Among the more optimistic factors for a U.S. recovery are the modest orderly decline in the U.S. dollar since February 2002, the significant fall in long-term bond yield rates since 2000, and the declining spreads in the corporate treasury market since October 2002, all of which facilitate an accommodative monetary policy to produce improved economic growth in the second half of 2003 and into 2004.
In addition, a well-timed tax cut will help continue to drive consumer spending, and a nominal recovery in corporate profits is now underway. Waldman argues that if the profits recovery accelerates and becomes more evenly distributed between cost-cutting and revenue growth, it will eventually lead to stepped-up business demand and hiring.
Roadblocks to a strong economic pickup in the U.S. include an elusive business investment recovery to date, skyrocketing natural gas prices, an increase in oil prices since the immediate aftermath of the Iraq conflict, deflation in goods prices, and a weak labor market.
Prospects for the global economy also remain murky. After an abysmal economic performance in 2001 and 2002, Latin America has begun to show signs of life. Argentina is clearly recovering, and the region as a whole appears poised for moderate growth in 2003 and 2004.

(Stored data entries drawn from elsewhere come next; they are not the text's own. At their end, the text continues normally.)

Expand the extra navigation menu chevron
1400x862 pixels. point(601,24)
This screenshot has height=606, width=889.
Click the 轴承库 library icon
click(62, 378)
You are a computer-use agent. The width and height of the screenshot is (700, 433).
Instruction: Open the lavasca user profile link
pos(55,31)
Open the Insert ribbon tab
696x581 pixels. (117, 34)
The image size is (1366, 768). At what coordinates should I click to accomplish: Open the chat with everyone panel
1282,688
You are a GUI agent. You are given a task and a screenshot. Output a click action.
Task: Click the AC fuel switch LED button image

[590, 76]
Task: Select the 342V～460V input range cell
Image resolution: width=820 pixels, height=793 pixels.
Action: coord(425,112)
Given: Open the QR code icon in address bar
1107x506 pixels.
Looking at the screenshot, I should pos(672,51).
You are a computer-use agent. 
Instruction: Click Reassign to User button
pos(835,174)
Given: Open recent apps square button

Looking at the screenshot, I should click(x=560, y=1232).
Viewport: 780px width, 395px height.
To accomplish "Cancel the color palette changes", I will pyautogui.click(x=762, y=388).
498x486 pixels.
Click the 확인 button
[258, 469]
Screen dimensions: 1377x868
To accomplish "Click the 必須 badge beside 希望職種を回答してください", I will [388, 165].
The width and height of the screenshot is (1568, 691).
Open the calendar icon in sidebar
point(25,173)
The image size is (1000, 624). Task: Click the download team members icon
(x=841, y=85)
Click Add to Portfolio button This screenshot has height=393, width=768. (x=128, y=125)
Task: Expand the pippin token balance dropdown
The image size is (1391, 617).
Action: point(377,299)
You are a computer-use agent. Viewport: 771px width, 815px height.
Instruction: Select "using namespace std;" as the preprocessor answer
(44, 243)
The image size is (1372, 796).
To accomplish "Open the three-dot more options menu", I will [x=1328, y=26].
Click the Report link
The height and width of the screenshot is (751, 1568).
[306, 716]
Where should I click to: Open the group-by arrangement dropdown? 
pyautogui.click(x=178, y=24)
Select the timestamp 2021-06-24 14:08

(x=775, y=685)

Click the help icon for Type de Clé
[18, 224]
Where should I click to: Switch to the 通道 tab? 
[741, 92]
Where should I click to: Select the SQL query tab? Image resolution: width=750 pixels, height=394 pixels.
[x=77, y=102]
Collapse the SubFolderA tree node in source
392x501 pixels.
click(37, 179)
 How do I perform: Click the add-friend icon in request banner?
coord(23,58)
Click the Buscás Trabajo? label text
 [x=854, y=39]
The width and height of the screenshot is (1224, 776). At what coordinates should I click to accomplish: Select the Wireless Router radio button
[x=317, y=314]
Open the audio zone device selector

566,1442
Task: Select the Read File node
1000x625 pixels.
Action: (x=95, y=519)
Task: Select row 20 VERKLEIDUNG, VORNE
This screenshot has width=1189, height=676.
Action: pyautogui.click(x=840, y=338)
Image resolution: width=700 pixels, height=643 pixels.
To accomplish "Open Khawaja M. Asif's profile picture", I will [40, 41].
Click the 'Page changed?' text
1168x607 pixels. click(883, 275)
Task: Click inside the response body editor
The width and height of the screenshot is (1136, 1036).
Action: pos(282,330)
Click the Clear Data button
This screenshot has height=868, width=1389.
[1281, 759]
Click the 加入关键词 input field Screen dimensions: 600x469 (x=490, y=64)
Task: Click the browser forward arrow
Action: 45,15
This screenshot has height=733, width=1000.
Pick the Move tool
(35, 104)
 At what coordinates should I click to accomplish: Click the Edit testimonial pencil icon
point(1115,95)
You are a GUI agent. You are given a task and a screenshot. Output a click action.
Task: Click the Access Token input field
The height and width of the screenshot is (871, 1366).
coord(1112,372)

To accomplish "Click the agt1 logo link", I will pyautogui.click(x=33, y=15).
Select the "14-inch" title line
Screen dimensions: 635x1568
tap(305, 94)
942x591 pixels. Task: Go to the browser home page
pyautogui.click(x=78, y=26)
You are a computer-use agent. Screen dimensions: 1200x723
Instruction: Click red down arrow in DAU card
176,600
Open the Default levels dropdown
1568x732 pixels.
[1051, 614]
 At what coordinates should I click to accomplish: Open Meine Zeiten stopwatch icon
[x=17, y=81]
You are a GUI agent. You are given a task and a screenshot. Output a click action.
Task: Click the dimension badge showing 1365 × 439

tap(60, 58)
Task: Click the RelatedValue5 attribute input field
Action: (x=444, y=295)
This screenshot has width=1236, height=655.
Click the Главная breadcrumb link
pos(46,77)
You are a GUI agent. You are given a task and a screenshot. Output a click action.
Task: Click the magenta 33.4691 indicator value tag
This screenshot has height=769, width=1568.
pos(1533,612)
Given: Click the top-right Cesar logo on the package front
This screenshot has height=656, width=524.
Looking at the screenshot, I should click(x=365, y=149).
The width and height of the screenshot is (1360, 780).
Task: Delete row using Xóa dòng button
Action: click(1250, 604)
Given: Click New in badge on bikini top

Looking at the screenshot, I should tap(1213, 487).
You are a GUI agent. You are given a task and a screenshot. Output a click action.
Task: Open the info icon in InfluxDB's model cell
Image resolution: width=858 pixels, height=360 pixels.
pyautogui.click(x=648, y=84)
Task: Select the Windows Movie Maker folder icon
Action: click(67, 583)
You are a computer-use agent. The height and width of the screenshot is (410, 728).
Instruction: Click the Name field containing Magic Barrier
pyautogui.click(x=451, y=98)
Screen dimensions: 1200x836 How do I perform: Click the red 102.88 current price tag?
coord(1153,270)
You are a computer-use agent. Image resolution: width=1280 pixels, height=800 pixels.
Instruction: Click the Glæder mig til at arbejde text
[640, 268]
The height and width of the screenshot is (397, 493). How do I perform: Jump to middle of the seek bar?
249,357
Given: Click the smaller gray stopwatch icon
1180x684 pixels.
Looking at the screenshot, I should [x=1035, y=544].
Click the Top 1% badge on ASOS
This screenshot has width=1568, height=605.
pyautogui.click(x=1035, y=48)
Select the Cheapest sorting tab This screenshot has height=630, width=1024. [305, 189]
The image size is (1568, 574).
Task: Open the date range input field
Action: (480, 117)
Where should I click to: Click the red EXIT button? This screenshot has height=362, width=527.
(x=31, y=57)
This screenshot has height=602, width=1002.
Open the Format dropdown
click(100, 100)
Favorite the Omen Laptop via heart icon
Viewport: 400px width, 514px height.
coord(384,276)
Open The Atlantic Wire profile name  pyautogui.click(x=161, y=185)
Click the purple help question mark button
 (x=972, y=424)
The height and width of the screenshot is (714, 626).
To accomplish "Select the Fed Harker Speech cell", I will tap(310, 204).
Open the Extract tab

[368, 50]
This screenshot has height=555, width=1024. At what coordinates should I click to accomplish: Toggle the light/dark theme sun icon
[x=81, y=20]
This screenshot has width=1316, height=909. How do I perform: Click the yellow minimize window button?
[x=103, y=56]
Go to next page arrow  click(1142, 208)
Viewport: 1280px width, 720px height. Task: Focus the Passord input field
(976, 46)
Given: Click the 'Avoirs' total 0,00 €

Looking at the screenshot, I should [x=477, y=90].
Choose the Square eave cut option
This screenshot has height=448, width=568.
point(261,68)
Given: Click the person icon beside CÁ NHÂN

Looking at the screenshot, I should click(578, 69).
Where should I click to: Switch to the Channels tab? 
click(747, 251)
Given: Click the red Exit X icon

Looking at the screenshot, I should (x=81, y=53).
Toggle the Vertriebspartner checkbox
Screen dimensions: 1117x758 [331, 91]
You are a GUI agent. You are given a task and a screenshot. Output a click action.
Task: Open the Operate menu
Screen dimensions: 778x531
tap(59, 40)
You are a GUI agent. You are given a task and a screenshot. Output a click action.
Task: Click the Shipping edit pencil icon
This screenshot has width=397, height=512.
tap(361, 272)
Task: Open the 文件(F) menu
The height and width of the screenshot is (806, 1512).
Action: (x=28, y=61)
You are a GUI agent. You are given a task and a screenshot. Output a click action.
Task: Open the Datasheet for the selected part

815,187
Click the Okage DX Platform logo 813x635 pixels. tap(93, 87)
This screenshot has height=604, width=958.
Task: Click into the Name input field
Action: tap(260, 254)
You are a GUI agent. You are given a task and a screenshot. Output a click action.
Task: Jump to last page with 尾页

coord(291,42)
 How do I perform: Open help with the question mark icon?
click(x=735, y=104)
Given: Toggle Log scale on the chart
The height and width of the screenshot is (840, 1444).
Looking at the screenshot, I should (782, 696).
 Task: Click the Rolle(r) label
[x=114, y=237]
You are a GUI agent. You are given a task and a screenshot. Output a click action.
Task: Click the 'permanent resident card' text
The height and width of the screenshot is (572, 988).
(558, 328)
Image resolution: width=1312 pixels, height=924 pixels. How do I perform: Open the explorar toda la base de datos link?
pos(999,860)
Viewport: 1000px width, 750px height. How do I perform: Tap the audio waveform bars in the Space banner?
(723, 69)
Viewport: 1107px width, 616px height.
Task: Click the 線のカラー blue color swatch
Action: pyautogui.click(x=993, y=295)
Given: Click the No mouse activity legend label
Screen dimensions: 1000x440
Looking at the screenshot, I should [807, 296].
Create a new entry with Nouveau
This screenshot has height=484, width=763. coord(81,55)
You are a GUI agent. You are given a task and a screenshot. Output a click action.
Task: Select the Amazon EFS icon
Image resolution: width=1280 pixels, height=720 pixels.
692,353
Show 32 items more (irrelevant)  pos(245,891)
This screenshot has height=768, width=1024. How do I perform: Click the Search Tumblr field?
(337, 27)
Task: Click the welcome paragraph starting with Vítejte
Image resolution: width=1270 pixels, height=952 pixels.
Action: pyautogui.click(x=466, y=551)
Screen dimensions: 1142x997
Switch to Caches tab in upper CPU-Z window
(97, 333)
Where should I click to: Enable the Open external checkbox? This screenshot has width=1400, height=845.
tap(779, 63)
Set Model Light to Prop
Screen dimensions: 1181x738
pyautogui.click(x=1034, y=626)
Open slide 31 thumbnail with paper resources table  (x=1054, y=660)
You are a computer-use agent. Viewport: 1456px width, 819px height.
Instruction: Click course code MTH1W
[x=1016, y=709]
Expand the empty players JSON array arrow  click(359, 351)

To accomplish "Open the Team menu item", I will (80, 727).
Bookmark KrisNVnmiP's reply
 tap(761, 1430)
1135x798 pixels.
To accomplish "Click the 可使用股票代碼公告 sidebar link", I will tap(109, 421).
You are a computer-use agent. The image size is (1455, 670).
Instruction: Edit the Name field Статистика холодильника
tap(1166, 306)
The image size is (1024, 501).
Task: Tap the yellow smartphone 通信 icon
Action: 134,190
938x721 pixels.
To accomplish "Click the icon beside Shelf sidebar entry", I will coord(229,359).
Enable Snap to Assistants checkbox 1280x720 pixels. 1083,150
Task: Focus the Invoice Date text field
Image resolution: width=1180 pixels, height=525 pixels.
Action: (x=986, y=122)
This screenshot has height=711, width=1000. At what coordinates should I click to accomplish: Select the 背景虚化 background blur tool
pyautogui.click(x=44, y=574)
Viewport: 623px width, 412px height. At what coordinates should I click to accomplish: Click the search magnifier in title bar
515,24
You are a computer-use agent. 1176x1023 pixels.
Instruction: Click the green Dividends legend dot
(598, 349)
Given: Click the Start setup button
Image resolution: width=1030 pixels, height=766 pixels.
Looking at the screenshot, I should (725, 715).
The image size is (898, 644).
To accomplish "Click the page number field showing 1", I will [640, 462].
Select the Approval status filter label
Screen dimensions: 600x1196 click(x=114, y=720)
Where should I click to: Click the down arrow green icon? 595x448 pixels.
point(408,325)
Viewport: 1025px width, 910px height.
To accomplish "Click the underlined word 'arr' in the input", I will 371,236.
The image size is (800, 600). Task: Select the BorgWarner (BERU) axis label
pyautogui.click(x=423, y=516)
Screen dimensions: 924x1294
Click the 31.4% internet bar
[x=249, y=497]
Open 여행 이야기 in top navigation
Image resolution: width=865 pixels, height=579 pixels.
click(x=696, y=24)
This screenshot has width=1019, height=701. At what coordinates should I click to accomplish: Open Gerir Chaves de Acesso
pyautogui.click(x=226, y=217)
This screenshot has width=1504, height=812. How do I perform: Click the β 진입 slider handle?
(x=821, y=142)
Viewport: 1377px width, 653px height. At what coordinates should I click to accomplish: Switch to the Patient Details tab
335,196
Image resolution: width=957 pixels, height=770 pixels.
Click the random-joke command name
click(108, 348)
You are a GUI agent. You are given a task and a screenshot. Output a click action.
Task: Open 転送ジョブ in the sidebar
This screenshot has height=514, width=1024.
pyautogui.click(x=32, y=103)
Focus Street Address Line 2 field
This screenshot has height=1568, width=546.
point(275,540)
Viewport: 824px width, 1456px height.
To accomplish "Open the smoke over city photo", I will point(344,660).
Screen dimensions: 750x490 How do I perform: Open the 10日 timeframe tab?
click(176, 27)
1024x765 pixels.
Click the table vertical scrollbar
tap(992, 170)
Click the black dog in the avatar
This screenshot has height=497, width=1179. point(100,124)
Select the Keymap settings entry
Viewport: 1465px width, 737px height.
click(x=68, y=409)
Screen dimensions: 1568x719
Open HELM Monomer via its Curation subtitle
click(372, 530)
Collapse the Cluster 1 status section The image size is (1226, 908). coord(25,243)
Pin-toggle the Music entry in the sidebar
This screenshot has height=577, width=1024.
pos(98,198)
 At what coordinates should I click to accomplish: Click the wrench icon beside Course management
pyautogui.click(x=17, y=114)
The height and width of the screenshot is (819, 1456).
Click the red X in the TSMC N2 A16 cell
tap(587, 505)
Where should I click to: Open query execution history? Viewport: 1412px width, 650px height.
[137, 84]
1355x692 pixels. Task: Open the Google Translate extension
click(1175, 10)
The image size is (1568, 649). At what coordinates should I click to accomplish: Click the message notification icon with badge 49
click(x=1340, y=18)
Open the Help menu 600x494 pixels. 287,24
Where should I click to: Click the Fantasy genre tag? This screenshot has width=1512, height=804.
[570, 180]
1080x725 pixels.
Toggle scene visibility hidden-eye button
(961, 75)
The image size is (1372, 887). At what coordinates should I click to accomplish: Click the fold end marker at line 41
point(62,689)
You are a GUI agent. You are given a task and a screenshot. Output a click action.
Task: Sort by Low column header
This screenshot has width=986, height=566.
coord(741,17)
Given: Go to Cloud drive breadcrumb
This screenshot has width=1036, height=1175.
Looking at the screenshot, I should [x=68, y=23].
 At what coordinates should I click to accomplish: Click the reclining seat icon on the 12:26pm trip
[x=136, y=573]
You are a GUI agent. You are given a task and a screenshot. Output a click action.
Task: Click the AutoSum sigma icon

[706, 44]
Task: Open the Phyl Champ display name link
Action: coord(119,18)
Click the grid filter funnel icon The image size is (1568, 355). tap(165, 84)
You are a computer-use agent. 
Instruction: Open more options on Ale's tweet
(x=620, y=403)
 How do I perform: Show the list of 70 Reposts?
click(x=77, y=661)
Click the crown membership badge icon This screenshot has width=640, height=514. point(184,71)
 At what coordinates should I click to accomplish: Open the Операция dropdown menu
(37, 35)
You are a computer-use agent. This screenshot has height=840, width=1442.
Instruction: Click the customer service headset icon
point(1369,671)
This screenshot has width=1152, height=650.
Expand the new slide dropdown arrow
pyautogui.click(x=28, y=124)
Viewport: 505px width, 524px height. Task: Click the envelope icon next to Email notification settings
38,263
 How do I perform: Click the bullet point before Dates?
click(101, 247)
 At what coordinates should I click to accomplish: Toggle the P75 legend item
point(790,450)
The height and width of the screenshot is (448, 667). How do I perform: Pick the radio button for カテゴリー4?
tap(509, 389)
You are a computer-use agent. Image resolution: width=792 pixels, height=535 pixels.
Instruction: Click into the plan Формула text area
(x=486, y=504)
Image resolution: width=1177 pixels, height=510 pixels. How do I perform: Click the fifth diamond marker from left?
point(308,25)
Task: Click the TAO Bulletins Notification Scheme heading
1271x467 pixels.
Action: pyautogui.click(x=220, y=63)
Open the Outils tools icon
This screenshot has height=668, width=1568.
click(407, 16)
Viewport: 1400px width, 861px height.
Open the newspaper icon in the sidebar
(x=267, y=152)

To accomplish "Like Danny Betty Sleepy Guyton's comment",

The same may not hold true for Europe and Japan, although the recent 50 basis point ease by the European Central Bank is certainly a plus for the languishing Eurozone economy, particularly as it faces the challenges of an appreciating euro. But the structural weakness of the German economy, which accounts for about 35 percent of total Eurozone output, and continued weak German data suggest that Europe will make little, if any, contribution to global output in the next year or two.
Recent data on the long-suffering, deflationary Japanese economy only serve to reinforce near-term pessimism regarding the prospects for the world's second largest economy. China, however, is expected to maintain its momentum with GDP growth of 7.0 percent or better in 2003 and 2004.
"While Japan languishes in deflation, the signs around the world are as yet too faint to generate a concern about a global deflationary spiral," Waldman says.